Dans l’intimité de l’exil

Publié le 18 février par Institut du genre

Revue d’histoire du XIXe siècle, n° 61, 2021, dossier sous la direction d’Antonin Durand (Institut Convergences Migrations), Delphine Diaz (Université de Reims Champagne-Ardenne) et Romy Sánchez (CNRS), papier et numérique

La famille est longtemps restée une variable ignorée des recensements effectués par les administrations étatiques ou locales pour accueillir et surveiller les réfugiés. Ainsi, les registres nominatifs établis mensuellement dans les dépôts de réfugiés dans la France du premier XIXe siècle ne retiennent généralement que les patronymes et prénoms des hommes et pères de famille, seules les femmes veuves se trouvant individuellement nommées.

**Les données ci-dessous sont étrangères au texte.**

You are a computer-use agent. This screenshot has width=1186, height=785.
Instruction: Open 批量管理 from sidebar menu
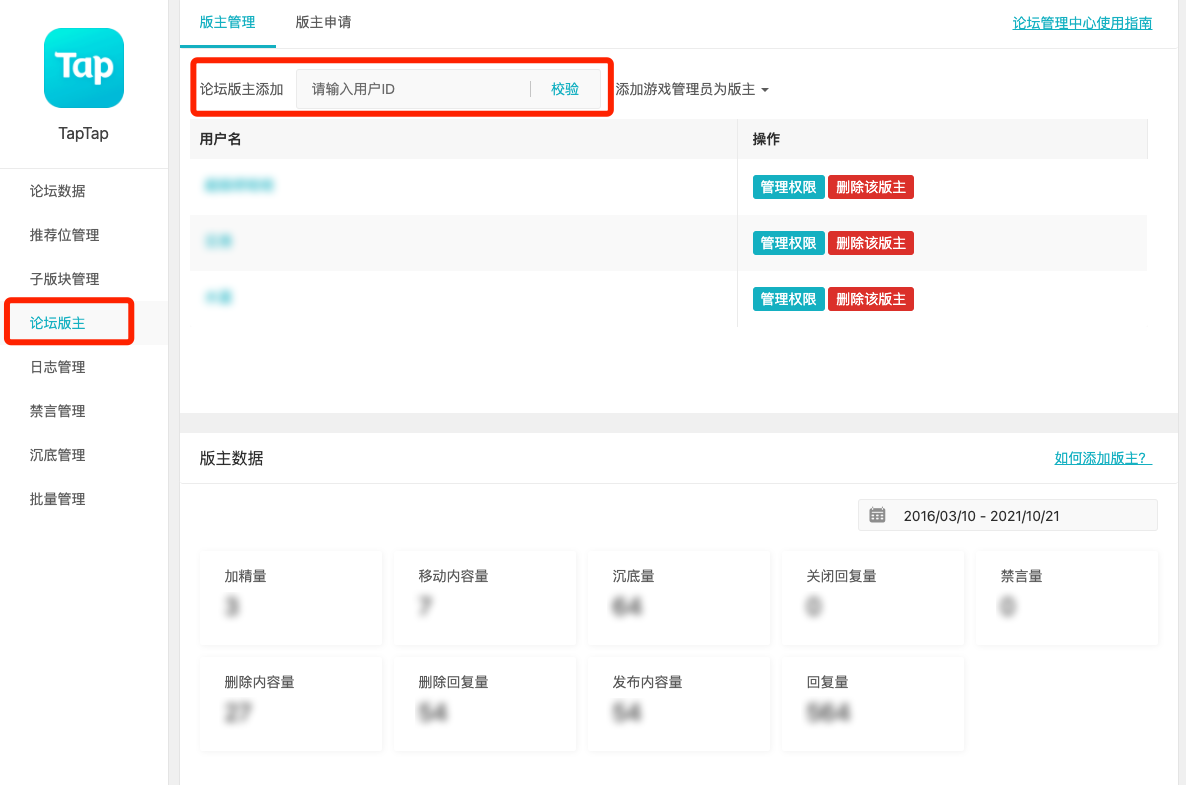coord(58,499)
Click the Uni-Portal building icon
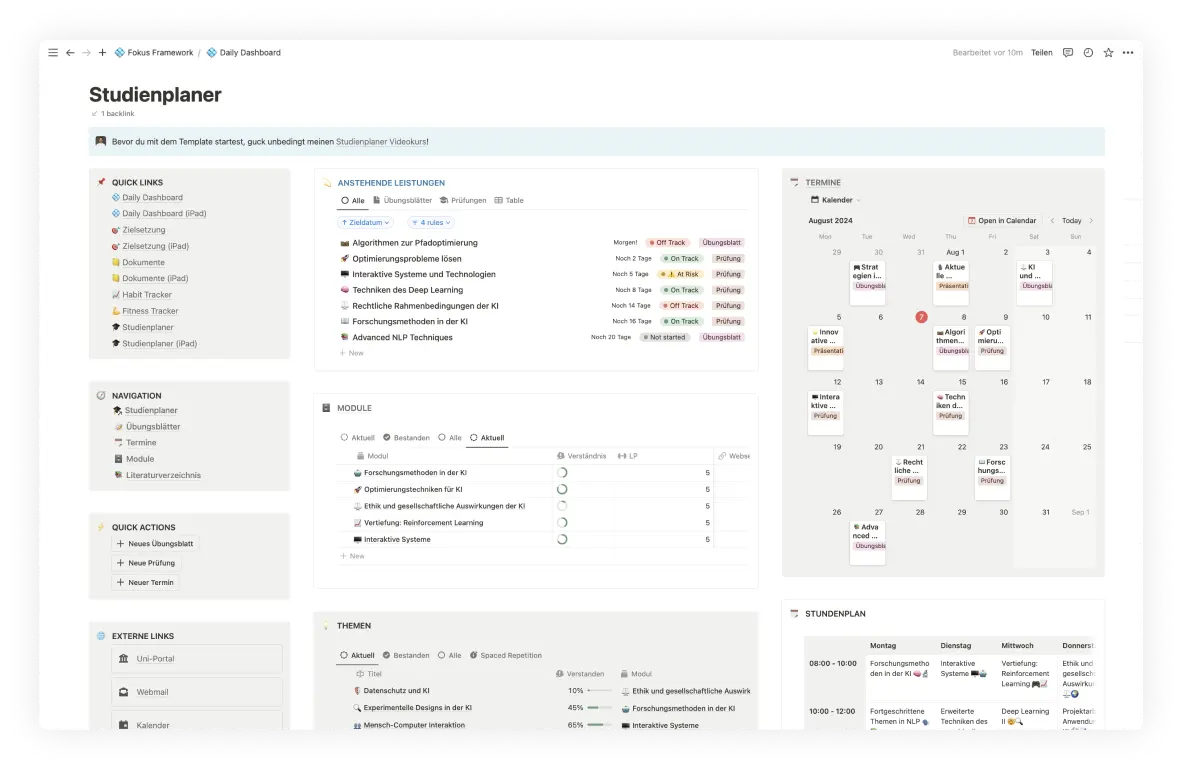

Partant, cet entourage familial est aussi demeuré absent des travaux menés sur l’histoire des proscrits qui s’est écrite à la lumière de ces sources publiques.
Plus généralement, dans les recherches sur l’exil au XIXe siècle, la notion de « famille », lorsqu’elle est mobilisée, renvoie avant tout à la communauté politique et symbolique à laquelle se rattachaient les proscrits, et non à leur environnement familial au sens propre.